On October 13, 2014, Plane-ly Spoken addressed the idiot who said “I have ebola. You’re all screwed,” calling for him to go to jail. Events since that day, including the ebola exposed nurse from Texas who flew on Frontier Airlines, along with the monitoring of passengers arriving at five airports in the United States, has further raised concerns about the whole ebola issue, including how it impacts airline travel.
We’re not going to comment about ebola or even the Center for Disease Control, which currently finds itself under a media, public and Congressional microscope. What we are going to observe is that perhaps a lesson could be learned from how transportation safety is handled in the United States.

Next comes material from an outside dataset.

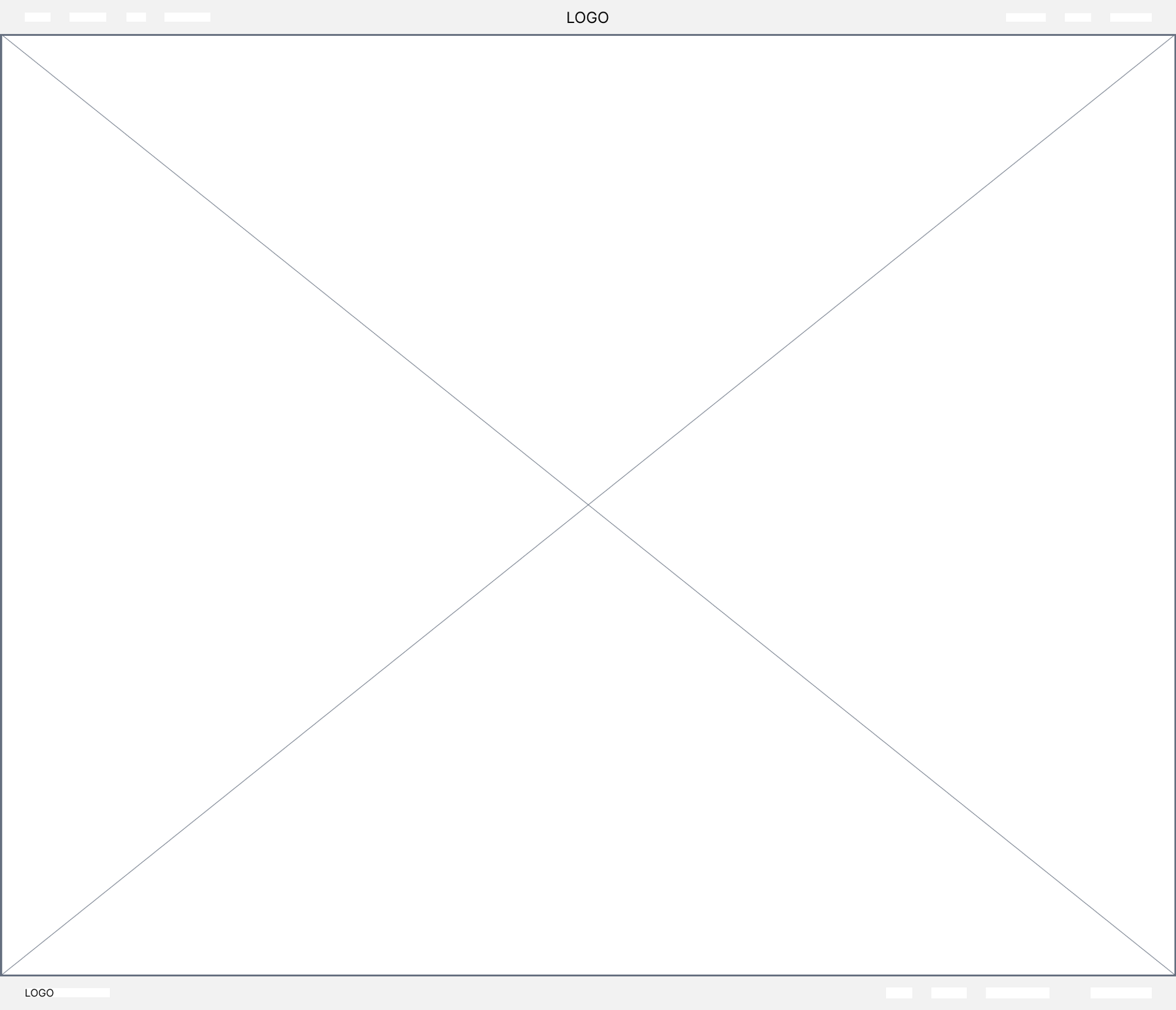The height and width of the screenshot is (1010, 1176).
Task: Click the last right-side header nav placeholder
Action: pyautogui.click(x=1131, y=17)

The entire transportation industry in the United States — whether air, rail, sea or pipeline (yes. . . . pipeline) is safer because of the National Transportation Safety Board, recognized worldwide as the gold standard in the investigation of transportation accident and incidents. The NTSB doesn’t (and can’t) regulate or enforce. Instead, it investigates and recommends and, when their recommendations are not followed, they publicize and criticize.
Whatever else one can say, the existence of an independent agency does help improve oversight and safety. It has worked for transportaton. Similarly, the US Chemical Safety Board which, as its title suggests, is focused on the Chemical industry, is directly patterned on the NTSB and has helped improve safety in that industry.
The Congress should take a lesson from the aviation and transportation experience and create a Communicable Disease Safety Board or CDSB. They should, given what’s going on, recognize the that CDC, while well-meaning and sincere, appears to be, along with the Texas hospital, way behind the power curve on recent events.
An independent CDSB could, like, the NTSB, provide investigative expertise drawing from federal and state authorities, including CDC, HHS, EPA, FAA, the military, state health authorities, etc. as well as private companies. The existence of an “ouside agency” to investigate, recommend, and when necessary, criticize, might help matters. If the NTSB and CSB experiences are any measure, this is a no-brainer!